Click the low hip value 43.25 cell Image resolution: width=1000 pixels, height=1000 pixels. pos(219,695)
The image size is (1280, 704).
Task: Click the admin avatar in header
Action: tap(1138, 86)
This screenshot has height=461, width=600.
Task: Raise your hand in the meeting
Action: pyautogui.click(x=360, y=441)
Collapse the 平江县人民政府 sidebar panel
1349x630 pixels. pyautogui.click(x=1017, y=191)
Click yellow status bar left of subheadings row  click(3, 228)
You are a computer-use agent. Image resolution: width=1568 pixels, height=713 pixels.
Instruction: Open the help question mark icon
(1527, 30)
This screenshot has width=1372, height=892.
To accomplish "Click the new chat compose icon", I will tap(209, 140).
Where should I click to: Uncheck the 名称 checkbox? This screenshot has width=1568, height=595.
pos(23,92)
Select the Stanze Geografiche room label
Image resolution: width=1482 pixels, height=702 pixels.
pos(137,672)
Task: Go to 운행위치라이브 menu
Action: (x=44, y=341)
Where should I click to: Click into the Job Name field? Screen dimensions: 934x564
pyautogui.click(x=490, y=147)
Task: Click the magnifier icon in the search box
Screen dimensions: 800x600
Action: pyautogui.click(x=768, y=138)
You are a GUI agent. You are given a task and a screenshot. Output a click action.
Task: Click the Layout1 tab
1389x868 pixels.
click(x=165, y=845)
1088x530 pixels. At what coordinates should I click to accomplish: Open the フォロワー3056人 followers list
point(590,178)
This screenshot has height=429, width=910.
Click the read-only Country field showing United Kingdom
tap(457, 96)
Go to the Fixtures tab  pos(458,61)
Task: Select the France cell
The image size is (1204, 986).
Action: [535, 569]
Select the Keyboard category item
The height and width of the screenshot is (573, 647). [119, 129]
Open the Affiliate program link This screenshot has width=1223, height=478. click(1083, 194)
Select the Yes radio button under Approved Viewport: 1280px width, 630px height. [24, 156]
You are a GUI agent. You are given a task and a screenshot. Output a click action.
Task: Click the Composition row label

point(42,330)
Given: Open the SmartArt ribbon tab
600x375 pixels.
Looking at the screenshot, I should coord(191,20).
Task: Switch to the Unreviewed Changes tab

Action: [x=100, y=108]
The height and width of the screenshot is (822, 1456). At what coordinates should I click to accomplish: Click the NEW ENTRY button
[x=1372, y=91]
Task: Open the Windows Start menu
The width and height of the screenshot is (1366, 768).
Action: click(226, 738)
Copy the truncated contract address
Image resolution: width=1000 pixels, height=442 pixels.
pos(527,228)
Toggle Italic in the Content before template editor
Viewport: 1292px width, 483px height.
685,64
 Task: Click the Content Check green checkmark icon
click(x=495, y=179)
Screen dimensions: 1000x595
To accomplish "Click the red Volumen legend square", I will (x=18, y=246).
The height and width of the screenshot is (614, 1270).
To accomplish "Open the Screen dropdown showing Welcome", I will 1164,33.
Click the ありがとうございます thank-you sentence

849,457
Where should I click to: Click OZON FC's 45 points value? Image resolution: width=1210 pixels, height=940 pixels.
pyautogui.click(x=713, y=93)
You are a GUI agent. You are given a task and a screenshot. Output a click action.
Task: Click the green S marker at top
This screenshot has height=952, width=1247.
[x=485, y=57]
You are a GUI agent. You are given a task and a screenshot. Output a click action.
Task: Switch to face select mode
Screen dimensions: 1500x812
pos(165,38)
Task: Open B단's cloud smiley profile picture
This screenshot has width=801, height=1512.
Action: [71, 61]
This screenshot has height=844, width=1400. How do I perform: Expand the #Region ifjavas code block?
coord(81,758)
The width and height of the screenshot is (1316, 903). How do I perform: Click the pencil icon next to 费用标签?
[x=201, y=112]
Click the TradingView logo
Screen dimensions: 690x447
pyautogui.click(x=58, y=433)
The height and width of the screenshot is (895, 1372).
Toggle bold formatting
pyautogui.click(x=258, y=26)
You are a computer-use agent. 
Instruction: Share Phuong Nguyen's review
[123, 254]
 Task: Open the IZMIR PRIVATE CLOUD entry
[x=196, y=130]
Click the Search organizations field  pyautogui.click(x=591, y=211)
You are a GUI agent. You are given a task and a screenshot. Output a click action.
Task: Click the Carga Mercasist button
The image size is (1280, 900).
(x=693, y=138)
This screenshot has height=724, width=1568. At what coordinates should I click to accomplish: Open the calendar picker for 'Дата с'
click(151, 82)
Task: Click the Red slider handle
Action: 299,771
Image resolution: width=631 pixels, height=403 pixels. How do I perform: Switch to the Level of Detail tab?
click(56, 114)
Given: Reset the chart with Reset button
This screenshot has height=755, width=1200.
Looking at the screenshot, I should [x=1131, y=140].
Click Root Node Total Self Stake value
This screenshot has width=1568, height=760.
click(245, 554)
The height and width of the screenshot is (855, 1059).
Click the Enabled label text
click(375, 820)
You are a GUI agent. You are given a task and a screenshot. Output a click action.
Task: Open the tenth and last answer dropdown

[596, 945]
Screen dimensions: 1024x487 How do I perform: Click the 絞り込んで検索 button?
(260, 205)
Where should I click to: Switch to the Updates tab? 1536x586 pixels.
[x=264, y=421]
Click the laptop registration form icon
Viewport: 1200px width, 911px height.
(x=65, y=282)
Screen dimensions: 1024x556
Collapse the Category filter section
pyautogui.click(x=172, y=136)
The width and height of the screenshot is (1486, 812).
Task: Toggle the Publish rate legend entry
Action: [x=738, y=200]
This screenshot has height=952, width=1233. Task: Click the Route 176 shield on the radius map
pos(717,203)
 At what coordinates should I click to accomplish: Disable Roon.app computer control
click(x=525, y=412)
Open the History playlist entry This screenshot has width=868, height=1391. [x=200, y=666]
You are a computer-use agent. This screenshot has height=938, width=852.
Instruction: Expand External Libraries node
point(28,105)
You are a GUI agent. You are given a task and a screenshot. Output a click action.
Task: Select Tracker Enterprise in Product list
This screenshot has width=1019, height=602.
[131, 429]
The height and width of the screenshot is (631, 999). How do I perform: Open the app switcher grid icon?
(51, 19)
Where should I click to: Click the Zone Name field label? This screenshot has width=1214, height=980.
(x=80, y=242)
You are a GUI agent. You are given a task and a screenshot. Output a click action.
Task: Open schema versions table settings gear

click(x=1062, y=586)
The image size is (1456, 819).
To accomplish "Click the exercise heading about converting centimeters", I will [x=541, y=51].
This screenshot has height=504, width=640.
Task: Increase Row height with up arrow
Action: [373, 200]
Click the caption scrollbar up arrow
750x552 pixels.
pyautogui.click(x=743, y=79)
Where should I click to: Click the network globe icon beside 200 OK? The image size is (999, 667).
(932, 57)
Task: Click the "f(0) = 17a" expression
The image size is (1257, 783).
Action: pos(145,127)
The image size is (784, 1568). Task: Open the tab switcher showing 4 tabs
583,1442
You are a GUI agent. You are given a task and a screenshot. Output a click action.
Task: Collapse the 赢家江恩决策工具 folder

==*==

What this task involves: An exact reproduction of all the entries above is required.

Solution for this task:
Click the low hip value 43.25 cell Image resolution: width=1000 pixels, height=1000 pixels. pos(219,695)
The image size is (1280, 704).
Task: Click the admin avatar in header
Action: tap(1138, 86)
This screenshot has height=461, width=600.
Task: Raise your hand in the meeting
Action: pyautogui.click(x=360, y=441)
Collapse the 平江县人民政府 sidebar panel
1349x630 pixels. pyautogui.click(x=1017, y=191)
Click yellow status bar left of subheadings row  click(3, 228)
You are a computer-use agent. Image resolution: width=1568 pixels, height=713 pixels.
Instruction: Open the help question mark icon
(1527, 30)
This screenshot has width=1372, height=892.
To accomplish "Click the new chat compose icon", I will tap(209, 140).
Where should I click to: Uncheck the 名称 checkbox? This screenshot has width=1568, height=595.
pos(23,92)
Select the Stanze Geografiche room label
Image resolution: width=1482 pixels, height=702 pixels.
pos(137,672)
Task: Go to 운행위치라이브 menu
Action: (x=44, y=341)
Where should I click to: Click into the Job Name field? Screen dimensions: 934x564
pyautogui.click(x=490, y=147)
Task: Click the magnifier icon in the search box
Screen dimensions: 800x600
Action: pyautogui.click(x=768, y=138)
You are a GUI agent. You are given a task and a screenshot. Output a click action.
Task: Click the Layout1 tab
1389x868 pixels.
click(x=165, y=845)
1088x530 pixels. At what coordinates should I click to accomplish: Open the フォロワー3056人 followers list
point(590,178)
This screenshot has height=429, width=910.
Click the read-only Country field showing United Kingdom
tap(457, 96)
Go to the Fixtures tab  pos(458,61)
Task: Select the France cell
The image size is (1204, 986).
Action: [535, 569]
Select the Keyboard category item
The height and width of the screenshot is (573, 647). [119, 129]
Open the Affiliate program link This screenshot has width=1223, height=478. click(1083, 194)
Select the Yes radio button under Approved Viewport: 1280px width, 630px height. [24, 156]
You are a GUI agent. You are given a task and a screenshot. Output a click action.
Task: Click the Composition row label

point(42,330)
Given: Open the SmartArt ribbon tab
600x375 pixels.
Looking at the screenshot, I should coord(191,20).
Task: Switch to the Unreviewed Changes tab

Action: [x=100, y=108]
The height and width of the screenshot is (822, 1456). At what coordinates should I click to accomplish: Click the NEW ENTRY button
[x=1372, y=91]
Task: Open the Windows Start menu
The width and height of the screenshot is (1366, 768).
Action: click(226, 738)
Copy the truncated contract address
Image resolution: width=1000 pixels, height=442 pixels.
pos(527,228)
Toggle Italic in the Content before template editor
Viewport: 1292px width, 483px height.
685,64
 Task: Click the Content Check green checkmark icon
click(x=495, y=179)
Screen dimensions: 1000x595
To accomplish "Click the red Volumen legend square", I will (x=18, y=246).
The height and width of the screenshot is (614, 1270).
To accomplish "Open the Screen dropdown showing Welcome", I will 1164,33.
Click the ありがとうございます thank-you sentence

849,457
Where should I click to: Click OZON FC's 45 points value? Image resolution: width=1210 pixels, height=940 pixels.
pyautogui.click(x=713, y=93)
You are a GUI agent. You are given a task and a screenshot. Output a click action.
Task: Click the green S marker at top
This screenshot has height=952, width=1247.
[x=485, y=57]
You are a GUI agent. You are given a task and a screenshot. Output a click action.
Task: Switch to face select mode
Screen dimensions: 1500x812
pos(165,38)
Task: Open B단's cloud smiley profile picture
This screenshot has width=801, height=1512.
Action: [71, 61]
This screenshot has height=844, width=1400. How do I perform: Expand the #Region ifjavas code block?
coord(81,758)
The width and height of the screenshot is (1316, 903). How do I perform: Click the pencil icon next to 费用标签?
[x=201, y=112]
Click the TradingView logo
Screen dimensions: 690x447
pyautogui.click(x=58, y=433)
The height and width of the screenshot is (895, 1372).
Toggle bold formatting
pyautogui.click(x=258, y=26)
You are a computer-use agent. 
Instruction: Share Phuong Nguyen's review
[123, 254]
 Task: Open the IZMIR PRIVATE CLOUD entry
[x=196, y=130]
Click the Search organizations field  pyautogui.click(x=591, y=211)
You are a GUI agent. You are given a task and a screenshot. Output a click action.
Task: Click the Carga Mercasist button
The image size is (1280, 900).
(x=693, y=138)
This screenshot has height=724, width=1568. At what coordinates should I click to accomplish: Open the calendar picker for 'Дата с'
click(151, 82)
Task: Click the Red slider handle
Action: 299,771
Image resolution: width=631 pixels, height=403 pixels. How do I perform: Switch to the Level of Detail tab?
click(56, 114)
Given: Reset the chart with Reset button
This screenshot has height=755, width=1200.
Looking at the screenshot, I should [x=1131, y=140].
Click Root Node Total Self Stake value
This screenshot has width=1568, height=760.
click(245, 554)
The height and width of the screenshot is (855, 1059).
Click the Enabled label text
click(375, 820)
You are a GUI agent. You are given a task and a screenshot. Output a click action.
Task: Open the tenth and last answer dropdown

[596, 945]
Screen dimensions: 1024x487 How do I perform: Click the 絞り込んで検索 button?
(260, 205)
Where should I click to: Switch to the Updates tab? 1536x586 pixels.
[x=264, y=421]
Click the laptop registration form icon
Viewport: 1200px width, 911px height.
(x=65, y=282)
Screen dimensions: 1024x556
Collapse the Category filter section
pyautogui.click(x=172, y=136)
The width and height of the screenshot is (1486, 812).
Task: Toggle the Publish rate legend entry
Action: [x=738, y=200]
This screenshot has height=952, width=1233. Task: Click the Route 176 shield on the radius map
pos(717,203)
 At what coordinates should I click to accomplish: Disable Roon.app computer control
click(x=525, y=412)
Open the History playlist entry This screenshot has width=868, height=1391. [x=200, y=666]
You are a computer-use agent. This screenshot has height=938, width=852.
Instruction: Expand External Libraries node
point(28,105)
You are a GUI agent. You are given a task and a screenshot. Output a click action.
Task: Select Tracker Enterprise in Product list
This screenshot has width=1019, height=602.
[131, 429]
The height and width of the screenshot is (631, 999). How do I perform: Open the app switcher grid icon?
(51, 19)
Where should I click to: Click the Zone Name field label? This screenshot has width=1214, height=980.
(x=80, y=242)
You are a GUI agent. You are given a task and a screenshot. Output a click action.
Task: Open schema versions table settings gear

click(x=1062, y=586)
The image size is (1456, 819).
To accomplish "Click the exercise heading about converting centimeters", I will [x=541, y=51].
This screenshot has height=504, width=640.
Task: Increase Row height with up arrow
Action: [373, 200]
Click the caption scrollbar up arrow
750x552 pixels.
pyautogui.click(x=743, y=79)
Where should I click to: Click the network globe icon beside 200 OK? The image size is (999, 667).
(932, 57)
Task: Click the "f(0) = 17a" expression
The image size is (1257, 783).
Action: pos(145,127)
The image size is (784, 1568). Task: Open the tab switcher showing 4 tabs
583,1442
You are a GUI agent. You are given a task and a screenshot. Output a click action.
Task: Collapse the 赢家江恩决策工具 folder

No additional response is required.